Inside the Latest in Machine Learning

Inside the Latest in Machine Learning

The scene is familiar to any large organization faced with turning large mounds of data into actionable intelligence. The data could be stacked in boxes or locked in hundreds of computer files—and there's no obvious place to start. So a team is assigned to review the contents. Days go by, then weeks, and the hours pile up. Machine learning was designed for just that sort of problem.

Machine learning is a method of data analysis that automates analytical model building. It's a branch of artificial intelligence based on the idea that systems can learn from data, identify patterns and make decisions with minimal human intervention.

One in ten enterprises now use machine learning. Common applications include fraud analysis, market segmentation, computer-assisted diagnostics and sentiment analysis, according to a recent report by MCM Ventures.

Should you buy or build?

But the decision to buy or build your machine learning capability isn’t easy for some. Let me try to sort out the issues.

Buying off-the-shelf tools offers a host of advantages. Vendors take over the tricky issues of integrating new machine learning and AI applications into an existing IT environment and training employees to use the tools. They also offer specialized algorithms for tasks like image recognition. But there are limits to the off-theshelf approach.

For example, if a bank wants to determine the type of customer that will default on a loan, the training data to create the algorithms must be unique to that bank because its customer profiles are unique. The same applies in retail. How can a company understand the buying habits of its customers when it uses generic customer information?

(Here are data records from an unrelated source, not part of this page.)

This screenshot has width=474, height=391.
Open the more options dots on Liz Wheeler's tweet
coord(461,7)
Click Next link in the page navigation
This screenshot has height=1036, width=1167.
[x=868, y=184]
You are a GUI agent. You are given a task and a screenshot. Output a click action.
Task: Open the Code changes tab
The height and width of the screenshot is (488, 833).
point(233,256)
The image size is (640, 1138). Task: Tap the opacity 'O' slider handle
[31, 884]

While machine learning is fundamentally data-hungry and strong machine learning algorithms like lots of it, it can’t be just any data. The data needs to be specific to the organization and its data sources.

Off-the-shelf software can be the safer route, but its rewards can be limited, and it doesn’t offer the disruptive competitive advantage that machine learning has the potential to deliver.

Tips for adopting machine learning

Following are a few guidelines for bringing machine learning into your enterprise.

Go Open Source. There’s good infrastructure out there, and it’s getting better all the time. It’s far more sustainable to use open source tools than to build and maintain custom infrastructure. Hire the Right Team. Your machine learning team should know how to build end-to-end machine learning solutions to real-world problems, by which I mean that they need to collect and curate the data, ingest it, explore it and clean it. They also need to write the model, train it, evaluate it, iterate on it and finally deploy it.

Use Good Data. Currently there are a number of ways that machine learning researchers and scientists can get access to data to train their machines. The best way is tap into a large number of free and publicly shared labeled data sets.

We’re in the middle of a revolution, where software can be trained, not merely coded. If your company spends all of its time on running the business, but neglects to use machine learning to streamline your processes and get good insights, then you may be missing out.